> _Your task_
Pull out each line of the listing below that contains the string "agent". Letter case must match.

> _Records provided_
──────────
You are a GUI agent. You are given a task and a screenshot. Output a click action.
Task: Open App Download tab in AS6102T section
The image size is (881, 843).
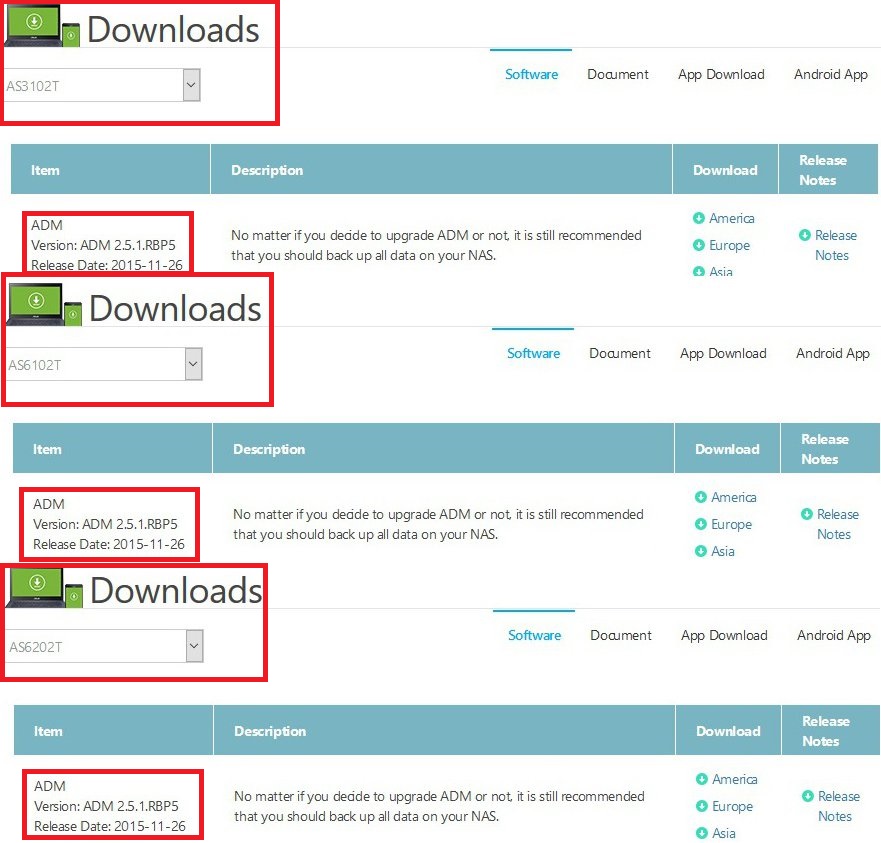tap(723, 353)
──────────
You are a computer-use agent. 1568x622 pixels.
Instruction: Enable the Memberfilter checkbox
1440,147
──────────
> _Output for this task_
You are a GUI agent. You are given a task and a screenshot. Output a click action.
You are a computer-use agent. 1568x622 pixels.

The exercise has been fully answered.